Only a few studies have looked at risk factors for post-rituximab paradoxical pemphigus exacerbation. An earlier retrospective case-control study (n = 68) by Narayanan et al found a shorter disease duration (21 vs. 50 months, p = 0.03), higher baseline body surface area (10 vs. 3%, p < 0.001), more frequent secondary bacterial infection (67 vs. 10%, p < 0.001) and less frequent mucosal involvement (56 vs. 78%, p < 0.001) to be associated with exacerbation after rituximab.7 Bhattacharjee et al reported a higher disease severity (mean ABSIS score 26 vs. 12, p = 0.04) in patients who exacerbated.8 We also found pemphigus clinical severity as a predictor of post-rituximab flare. Affected body surface area as well as PDAI scores were higher in the group that exacerbated, but the difference was statistically significant for PDAI only. PDAI is a better marker of pemphigus severity than affected body surface area.23 Among the immunological factors, baseline high serum anti-Dsg1 levels, but not anti-Dsg3, anti-AchRM3 or peripheral CD19+ B cell population, were found to be associated with post-rituximab flare. While the relationship between serum anti-Dsg levels and pemphigus severity is well-established, anti-AchR antibodies have recently gained attention.24,25 However, we did not find a statistically significant association of anti-AchRM3 levels with disease severity.

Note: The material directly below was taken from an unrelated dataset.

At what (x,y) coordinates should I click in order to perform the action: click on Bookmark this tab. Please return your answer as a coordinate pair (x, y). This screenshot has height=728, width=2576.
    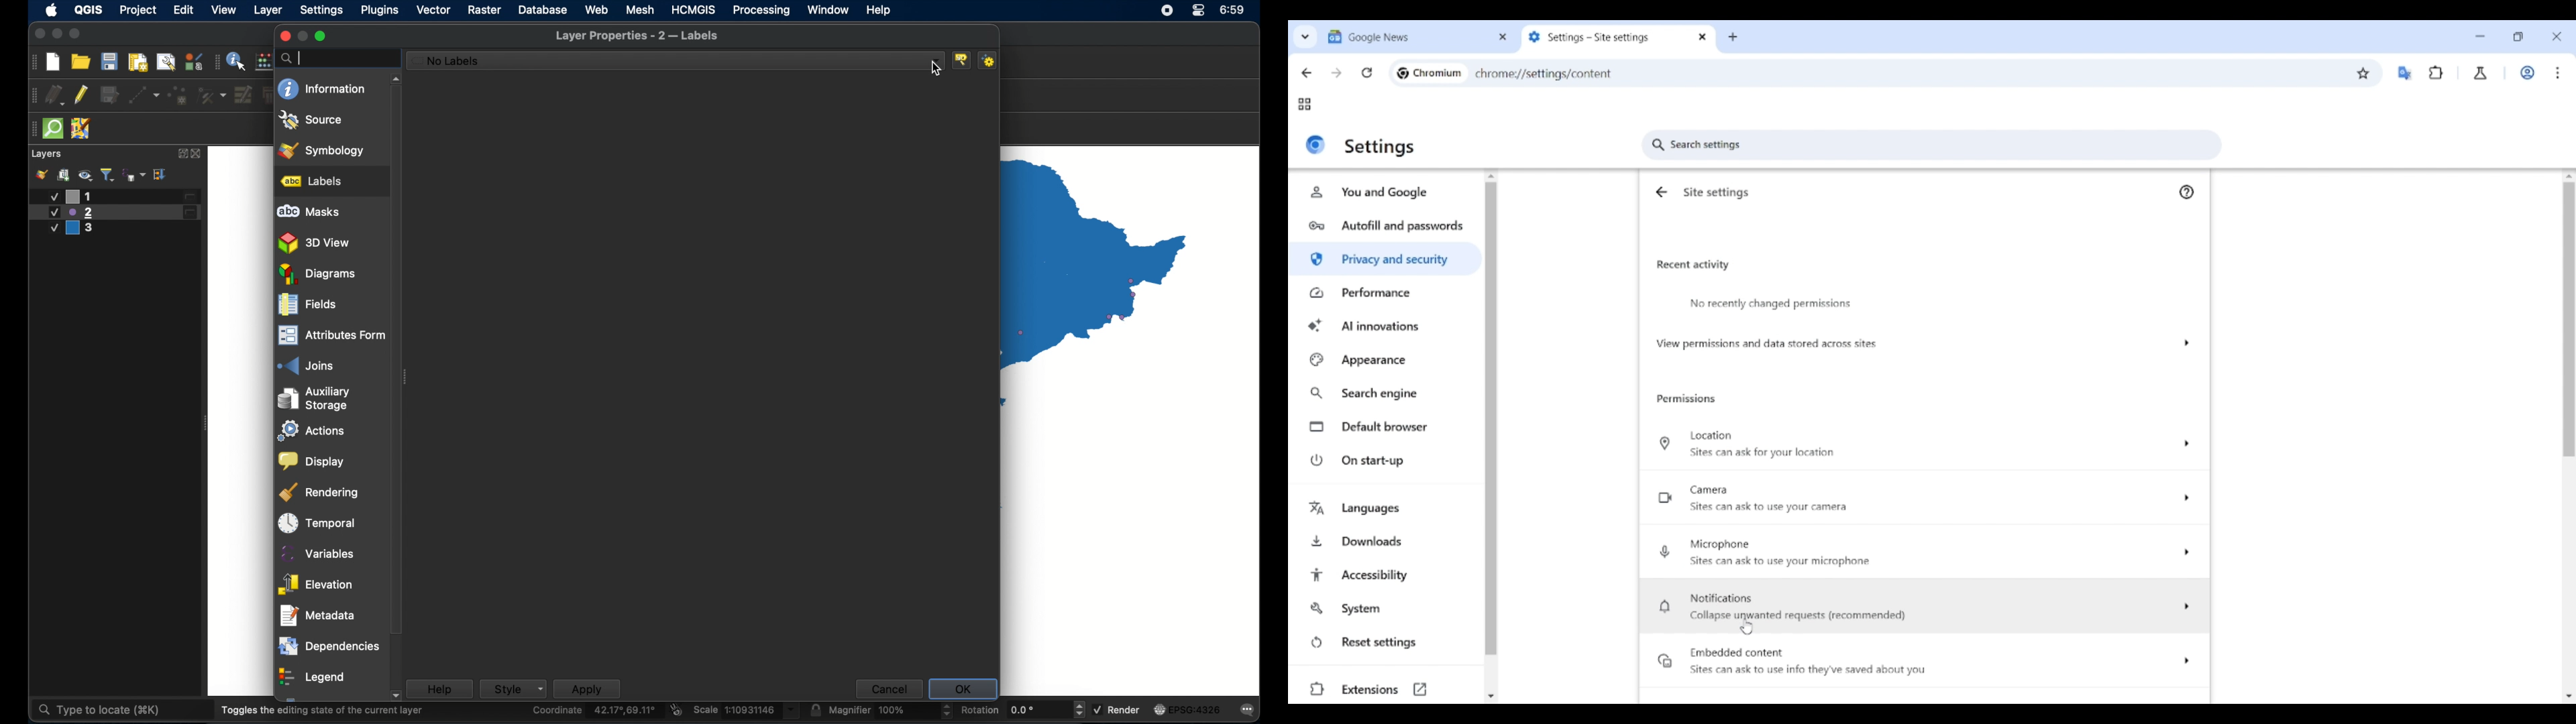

The combination of PDAI score (>28) and anti-Dsg1 levels (>1137 RU/ml) was found to have a positive predictive value of 50% and a good negative predictive value of 87.5% for post-rituximab paradoxical flare. In the absence of serum anti-Dsg1 levels before PDAI score (positive predictive value 38%, negative predictive value 93%) alone may be used to guide clinical decision-making.

The strengths of our study include its prospective cohort design, use of validated measures of pemphigus severity, and evaluation of immunological parameters. In the absence of a validated definition, we used a clinically meaningful criterion for post-rituximab flare in this study.

Limitations

Being from a single centre, our study has a relatively small sample size. Though it appears likely that these unexpected pemphigus flares are associated with rituximab infusion, the possibility of spontaneous disease exacerbation cannot be entirely excluded. Finally, immunological factors were not evaluated at the time of the pemphigus flare, which could have shed some insight into the pathophysiology of the post-rituximab paradoxical flare.

Conclusion

Paradoxical pemphigus flares after rituximab occurs in about a fifth of the patients. Patients with more severe pemphigus or high serum anti-Dsg1 levels are at risk of such a post-rituximab flare and may benefit from rituximab administration under close monitoring.

Ethical approval

This was a prospective observational cohort study conducted at the All India Institute of Medical Sciences (AIIMS), New Delhi, India, from August 2021 to October 2022. The protocol was registered (CTRI/2020/10/028675) and approved by the Institute Ethics Committee.